Задания ▸
[a] Перепишите дословно отрывок из фрагмента о Гёте от «Тот, кому такая» до «новых мастерских произведений.».
[b] Чего, по словам Гёте во фрагменте о Гёте, хотят все в государстве?

Документ ▸
####

Тот, кому такая попытка представляется легкой или хотя бы возможной, несомненно, человек бесталанный, ибо понятия не имеет о высоком и трудном, и я берусь утверждать, что если бы Гёте сам завершил «Фауста», оставив разве что пробел в несколько стихов, то этот молодой человек и его не сумел бы должным образом восполнить.
Не буду доискиваться, почему наша современная молодежь вообразила, что ей от природы дано то, чего до сих пор люди добивались лишь долголетним трудом и опытом, но одно, думается, я вправе сказать: ныне столь часто проявляющиеся в Германии тенденции дерзко перескакивать через все ступени постепенного развития вряд ли оставляют нам надежду на появление новых мастерских произведений.
– Беда в том, – сказал Гёте, – что в государстве никто не хочет жить и радоваться жизни – все хотят управлять, а в искусстве не наслаждаться уже созданным, но непременно творить новое.
К тому же никто не думает, что поэтическое произведение может споспешествовать ему на его жизненном пути, а, напротив, стремится во что бы то ни стало повторить уже сделанное.

####

Имеющиеся данные ▸
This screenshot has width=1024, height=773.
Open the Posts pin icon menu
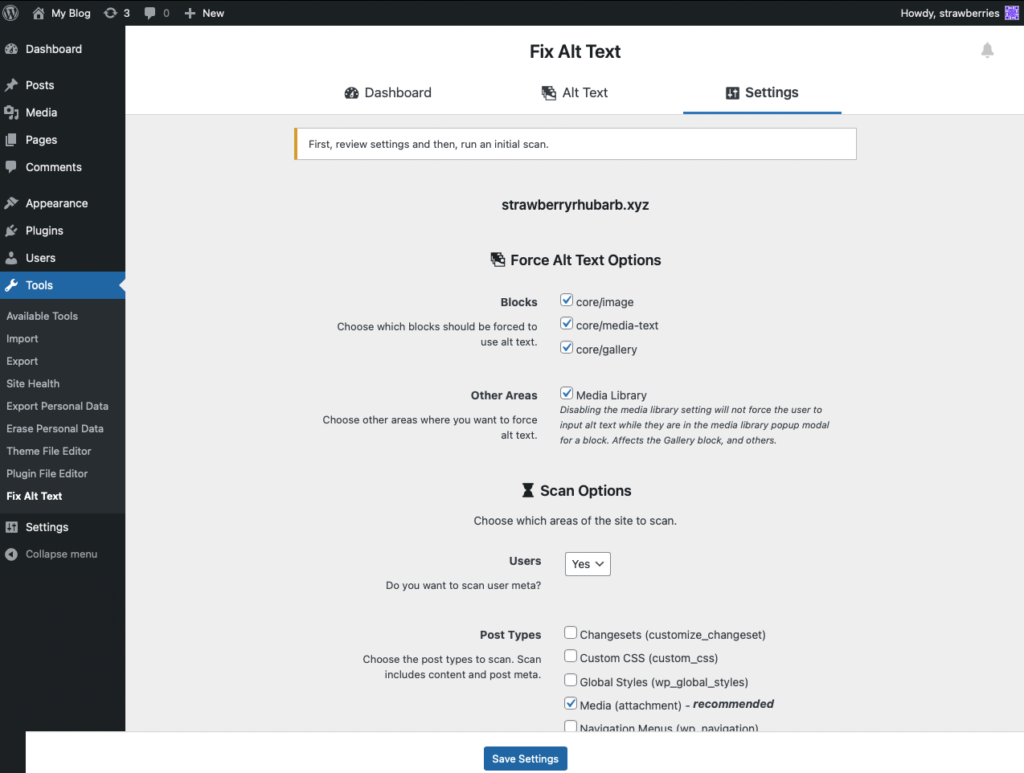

####

Ответы к заданиям ▸
[a]
Тот, кому такая попытка представляется легкой или хотя бы возможной, несомненно, человек бесталанный, ибо понятия не имеет о высоком и трудном, и я берусь утверждать, что если бы Гёте сам завершил «Фауста», оставив разве что пробел в несколько стихов, то этот молодой человек и его не сумел бы должным образом восполнить.
Не буду доискиваться, почему наша современная молодежь вообразила, что ей от природы дано то, чего до сих пор люди добивались лишь долголетним трудом и опытом, но одно, думается, я вправе сказать: ныне столь часто проявляющиеся в Германии тенденции дерзко перескакивать через все ступени постепенного развития вряд ли оставляют нам надежду на появление новых мастерских произведений.

[b] Все хотят управлять, и никто не хочет жить и радоваться жизни.